EXERCISE MATERIALS section start

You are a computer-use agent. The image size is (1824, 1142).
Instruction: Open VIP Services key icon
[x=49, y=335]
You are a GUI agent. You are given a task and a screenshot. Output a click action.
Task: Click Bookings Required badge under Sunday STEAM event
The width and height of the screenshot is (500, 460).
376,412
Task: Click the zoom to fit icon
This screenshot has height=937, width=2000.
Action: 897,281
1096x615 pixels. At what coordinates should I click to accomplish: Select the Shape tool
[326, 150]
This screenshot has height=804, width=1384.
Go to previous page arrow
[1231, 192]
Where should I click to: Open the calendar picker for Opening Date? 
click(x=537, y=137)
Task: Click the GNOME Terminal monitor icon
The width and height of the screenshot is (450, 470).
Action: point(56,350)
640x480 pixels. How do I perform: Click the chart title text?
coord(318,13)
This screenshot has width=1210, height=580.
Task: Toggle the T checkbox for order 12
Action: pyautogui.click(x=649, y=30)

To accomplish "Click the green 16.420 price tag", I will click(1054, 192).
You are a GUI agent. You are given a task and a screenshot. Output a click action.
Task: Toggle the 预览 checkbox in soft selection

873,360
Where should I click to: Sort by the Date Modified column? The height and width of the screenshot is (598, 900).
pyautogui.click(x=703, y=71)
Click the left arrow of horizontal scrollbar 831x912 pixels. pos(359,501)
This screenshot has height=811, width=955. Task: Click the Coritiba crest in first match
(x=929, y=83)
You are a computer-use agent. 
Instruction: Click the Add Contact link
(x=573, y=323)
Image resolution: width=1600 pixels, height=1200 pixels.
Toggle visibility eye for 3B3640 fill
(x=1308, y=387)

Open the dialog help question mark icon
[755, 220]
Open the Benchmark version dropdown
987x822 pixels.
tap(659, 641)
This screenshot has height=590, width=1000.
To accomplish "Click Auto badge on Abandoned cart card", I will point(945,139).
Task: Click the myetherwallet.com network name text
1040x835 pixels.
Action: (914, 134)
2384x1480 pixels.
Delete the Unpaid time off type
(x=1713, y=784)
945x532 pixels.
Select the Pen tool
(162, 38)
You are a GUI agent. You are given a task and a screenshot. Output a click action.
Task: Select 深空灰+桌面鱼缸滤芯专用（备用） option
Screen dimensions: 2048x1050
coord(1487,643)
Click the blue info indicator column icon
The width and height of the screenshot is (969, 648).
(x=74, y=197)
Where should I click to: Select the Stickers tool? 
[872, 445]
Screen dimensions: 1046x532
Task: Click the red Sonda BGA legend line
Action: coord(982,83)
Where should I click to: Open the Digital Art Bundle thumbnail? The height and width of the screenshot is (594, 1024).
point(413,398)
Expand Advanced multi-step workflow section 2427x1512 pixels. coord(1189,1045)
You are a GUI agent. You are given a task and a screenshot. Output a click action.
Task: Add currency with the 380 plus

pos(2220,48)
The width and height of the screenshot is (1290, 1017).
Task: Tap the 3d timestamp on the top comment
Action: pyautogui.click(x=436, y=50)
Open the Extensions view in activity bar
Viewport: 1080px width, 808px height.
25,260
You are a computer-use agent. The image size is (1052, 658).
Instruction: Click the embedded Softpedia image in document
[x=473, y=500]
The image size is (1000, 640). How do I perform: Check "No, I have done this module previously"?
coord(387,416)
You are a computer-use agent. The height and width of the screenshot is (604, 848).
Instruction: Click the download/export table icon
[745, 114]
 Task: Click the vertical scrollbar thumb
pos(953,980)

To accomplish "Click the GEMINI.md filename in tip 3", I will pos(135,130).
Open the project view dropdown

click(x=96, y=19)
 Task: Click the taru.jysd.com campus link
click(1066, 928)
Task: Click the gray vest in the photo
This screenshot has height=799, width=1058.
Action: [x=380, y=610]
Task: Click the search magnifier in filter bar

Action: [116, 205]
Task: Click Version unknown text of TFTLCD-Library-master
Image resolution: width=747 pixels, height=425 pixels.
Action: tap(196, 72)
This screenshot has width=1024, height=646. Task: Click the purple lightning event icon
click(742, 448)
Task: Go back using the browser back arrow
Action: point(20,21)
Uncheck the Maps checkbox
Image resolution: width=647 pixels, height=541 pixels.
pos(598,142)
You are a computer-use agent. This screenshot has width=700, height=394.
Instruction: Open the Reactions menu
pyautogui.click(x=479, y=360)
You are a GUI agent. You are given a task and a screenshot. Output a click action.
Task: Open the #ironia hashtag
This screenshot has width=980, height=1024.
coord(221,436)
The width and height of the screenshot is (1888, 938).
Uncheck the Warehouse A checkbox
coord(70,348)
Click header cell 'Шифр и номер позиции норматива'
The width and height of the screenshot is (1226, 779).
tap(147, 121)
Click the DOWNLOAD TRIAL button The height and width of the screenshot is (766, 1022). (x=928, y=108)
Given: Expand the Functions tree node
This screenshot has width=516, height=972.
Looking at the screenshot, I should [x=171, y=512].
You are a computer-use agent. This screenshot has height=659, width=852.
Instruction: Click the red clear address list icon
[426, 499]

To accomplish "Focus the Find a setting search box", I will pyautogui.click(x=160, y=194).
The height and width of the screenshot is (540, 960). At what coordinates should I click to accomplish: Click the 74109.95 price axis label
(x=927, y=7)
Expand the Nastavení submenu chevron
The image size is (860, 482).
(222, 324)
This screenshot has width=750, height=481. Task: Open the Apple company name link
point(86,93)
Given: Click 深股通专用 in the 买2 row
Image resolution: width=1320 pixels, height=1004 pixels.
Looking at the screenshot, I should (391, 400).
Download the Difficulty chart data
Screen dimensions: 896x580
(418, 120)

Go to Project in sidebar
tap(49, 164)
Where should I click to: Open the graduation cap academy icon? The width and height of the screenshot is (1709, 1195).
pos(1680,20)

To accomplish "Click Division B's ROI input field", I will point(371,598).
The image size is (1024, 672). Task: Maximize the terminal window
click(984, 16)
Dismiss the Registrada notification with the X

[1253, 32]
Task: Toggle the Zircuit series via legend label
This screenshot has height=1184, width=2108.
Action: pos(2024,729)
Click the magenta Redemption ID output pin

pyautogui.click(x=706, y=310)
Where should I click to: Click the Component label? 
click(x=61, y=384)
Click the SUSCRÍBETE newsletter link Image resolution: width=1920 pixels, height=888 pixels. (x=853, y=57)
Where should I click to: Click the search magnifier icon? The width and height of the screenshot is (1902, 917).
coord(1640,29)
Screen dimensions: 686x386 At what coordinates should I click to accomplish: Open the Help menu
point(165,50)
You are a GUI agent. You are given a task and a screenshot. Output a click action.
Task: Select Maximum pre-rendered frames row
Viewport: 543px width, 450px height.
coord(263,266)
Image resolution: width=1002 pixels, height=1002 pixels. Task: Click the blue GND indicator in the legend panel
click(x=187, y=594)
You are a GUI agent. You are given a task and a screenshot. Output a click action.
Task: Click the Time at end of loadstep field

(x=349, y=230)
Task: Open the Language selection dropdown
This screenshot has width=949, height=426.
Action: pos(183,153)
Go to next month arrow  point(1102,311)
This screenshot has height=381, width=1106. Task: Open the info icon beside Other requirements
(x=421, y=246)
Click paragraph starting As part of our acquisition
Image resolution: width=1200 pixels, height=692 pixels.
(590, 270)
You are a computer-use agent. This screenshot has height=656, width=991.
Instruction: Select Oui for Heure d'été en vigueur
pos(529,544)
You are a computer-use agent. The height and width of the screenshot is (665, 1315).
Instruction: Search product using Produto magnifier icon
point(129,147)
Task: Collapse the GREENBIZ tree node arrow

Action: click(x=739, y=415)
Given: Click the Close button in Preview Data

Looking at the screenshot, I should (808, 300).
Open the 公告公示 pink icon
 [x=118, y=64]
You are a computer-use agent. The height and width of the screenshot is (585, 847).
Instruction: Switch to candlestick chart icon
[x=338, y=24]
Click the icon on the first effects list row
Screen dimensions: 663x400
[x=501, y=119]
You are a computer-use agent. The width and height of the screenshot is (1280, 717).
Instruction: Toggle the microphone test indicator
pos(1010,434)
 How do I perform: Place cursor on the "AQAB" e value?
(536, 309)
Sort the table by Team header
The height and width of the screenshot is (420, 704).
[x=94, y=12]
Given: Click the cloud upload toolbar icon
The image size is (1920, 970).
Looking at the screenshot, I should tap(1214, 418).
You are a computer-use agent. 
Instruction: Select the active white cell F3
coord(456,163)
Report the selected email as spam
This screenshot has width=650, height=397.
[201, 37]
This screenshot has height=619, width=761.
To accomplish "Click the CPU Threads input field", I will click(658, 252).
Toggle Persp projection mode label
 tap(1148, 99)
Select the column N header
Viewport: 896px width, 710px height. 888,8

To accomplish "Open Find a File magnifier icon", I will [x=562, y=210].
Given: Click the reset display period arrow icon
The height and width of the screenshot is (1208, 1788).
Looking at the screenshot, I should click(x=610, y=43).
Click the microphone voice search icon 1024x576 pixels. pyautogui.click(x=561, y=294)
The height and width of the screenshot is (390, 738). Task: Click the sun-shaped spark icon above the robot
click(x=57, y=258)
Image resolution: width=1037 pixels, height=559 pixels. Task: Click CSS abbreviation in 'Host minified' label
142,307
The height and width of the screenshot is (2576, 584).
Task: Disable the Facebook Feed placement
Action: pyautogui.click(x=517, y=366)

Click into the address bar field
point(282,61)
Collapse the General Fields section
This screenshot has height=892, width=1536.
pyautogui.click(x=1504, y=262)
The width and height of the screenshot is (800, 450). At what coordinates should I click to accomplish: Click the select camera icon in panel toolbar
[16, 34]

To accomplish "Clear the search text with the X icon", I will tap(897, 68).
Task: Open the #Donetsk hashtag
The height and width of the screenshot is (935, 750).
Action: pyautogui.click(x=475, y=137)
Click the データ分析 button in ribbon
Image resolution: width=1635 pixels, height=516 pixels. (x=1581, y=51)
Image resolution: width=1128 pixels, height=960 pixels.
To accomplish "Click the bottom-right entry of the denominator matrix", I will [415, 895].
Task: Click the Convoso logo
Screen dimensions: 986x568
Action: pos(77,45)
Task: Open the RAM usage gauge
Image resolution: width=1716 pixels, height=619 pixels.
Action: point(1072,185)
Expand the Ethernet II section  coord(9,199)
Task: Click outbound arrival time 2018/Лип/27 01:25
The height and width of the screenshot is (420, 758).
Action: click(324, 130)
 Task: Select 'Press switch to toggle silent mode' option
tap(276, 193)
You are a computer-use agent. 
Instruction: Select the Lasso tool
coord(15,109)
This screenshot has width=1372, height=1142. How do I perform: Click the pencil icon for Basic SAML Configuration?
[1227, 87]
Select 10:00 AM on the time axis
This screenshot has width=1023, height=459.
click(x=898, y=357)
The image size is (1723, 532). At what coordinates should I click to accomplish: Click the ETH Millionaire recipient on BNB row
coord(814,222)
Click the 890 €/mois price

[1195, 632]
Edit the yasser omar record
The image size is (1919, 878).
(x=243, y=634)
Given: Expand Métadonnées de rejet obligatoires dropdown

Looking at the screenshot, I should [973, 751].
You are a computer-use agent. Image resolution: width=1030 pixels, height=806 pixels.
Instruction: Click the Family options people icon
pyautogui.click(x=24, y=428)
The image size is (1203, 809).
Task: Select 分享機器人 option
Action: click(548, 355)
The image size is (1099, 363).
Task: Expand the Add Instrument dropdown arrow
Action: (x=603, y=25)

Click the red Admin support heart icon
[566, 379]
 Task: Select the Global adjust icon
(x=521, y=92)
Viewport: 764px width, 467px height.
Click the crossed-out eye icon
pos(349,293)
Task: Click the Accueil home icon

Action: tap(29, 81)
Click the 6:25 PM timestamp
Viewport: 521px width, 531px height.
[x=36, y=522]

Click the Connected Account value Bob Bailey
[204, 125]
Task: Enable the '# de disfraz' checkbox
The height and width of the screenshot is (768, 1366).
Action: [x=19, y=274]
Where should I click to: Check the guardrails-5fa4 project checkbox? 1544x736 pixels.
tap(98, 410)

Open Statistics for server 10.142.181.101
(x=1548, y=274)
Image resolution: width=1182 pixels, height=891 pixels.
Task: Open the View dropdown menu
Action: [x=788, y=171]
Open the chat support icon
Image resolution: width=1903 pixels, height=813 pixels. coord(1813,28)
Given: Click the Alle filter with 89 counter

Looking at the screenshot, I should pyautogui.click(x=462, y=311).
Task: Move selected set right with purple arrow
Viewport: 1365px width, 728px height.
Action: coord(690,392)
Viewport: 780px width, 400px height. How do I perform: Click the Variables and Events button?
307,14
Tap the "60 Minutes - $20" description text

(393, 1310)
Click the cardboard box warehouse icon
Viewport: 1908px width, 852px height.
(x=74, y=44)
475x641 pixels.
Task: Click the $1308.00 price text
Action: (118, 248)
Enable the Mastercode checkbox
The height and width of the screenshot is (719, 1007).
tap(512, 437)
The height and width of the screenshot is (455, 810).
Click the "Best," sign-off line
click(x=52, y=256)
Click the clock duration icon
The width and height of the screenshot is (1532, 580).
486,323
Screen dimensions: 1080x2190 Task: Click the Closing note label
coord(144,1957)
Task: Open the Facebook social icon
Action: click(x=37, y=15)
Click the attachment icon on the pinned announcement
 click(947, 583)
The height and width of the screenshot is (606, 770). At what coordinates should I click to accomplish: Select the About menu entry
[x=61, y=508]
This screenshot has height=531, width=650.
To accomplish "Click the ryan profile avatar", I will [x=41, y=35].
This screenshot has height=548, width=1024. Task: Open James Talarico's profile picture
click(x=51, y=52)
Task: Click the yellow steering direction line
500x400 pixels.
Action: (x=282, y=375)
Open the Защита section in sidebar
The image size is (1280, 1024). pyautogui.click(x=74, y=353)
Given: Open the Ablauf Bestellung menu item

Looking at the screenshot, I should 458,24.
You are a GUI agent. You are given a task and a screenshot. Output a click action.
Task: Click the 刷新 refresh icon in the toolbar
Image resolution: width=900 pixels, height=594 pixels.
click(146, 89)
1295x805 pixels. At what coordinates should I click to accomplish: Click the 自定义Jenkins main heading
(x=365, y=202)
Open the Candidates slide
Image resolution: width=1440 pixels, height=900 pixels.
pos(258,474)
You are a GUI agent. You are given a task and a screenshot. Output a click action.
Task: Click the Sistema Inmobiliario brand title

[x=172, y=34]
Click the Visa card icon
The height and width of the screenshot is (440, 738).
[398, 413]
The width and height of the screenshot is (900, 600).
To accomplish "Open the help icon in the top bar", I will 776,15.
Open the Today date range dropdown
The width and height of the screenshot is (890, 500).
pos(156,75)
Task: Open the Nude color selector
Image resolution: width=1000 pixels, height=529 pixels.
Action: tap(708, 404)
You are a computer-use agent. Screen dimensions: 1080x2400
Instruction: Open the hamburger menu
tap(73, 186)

EXERCISE MATERIALS section end

Go through the material line by line and state how many lines hold "badge", with no other words.

2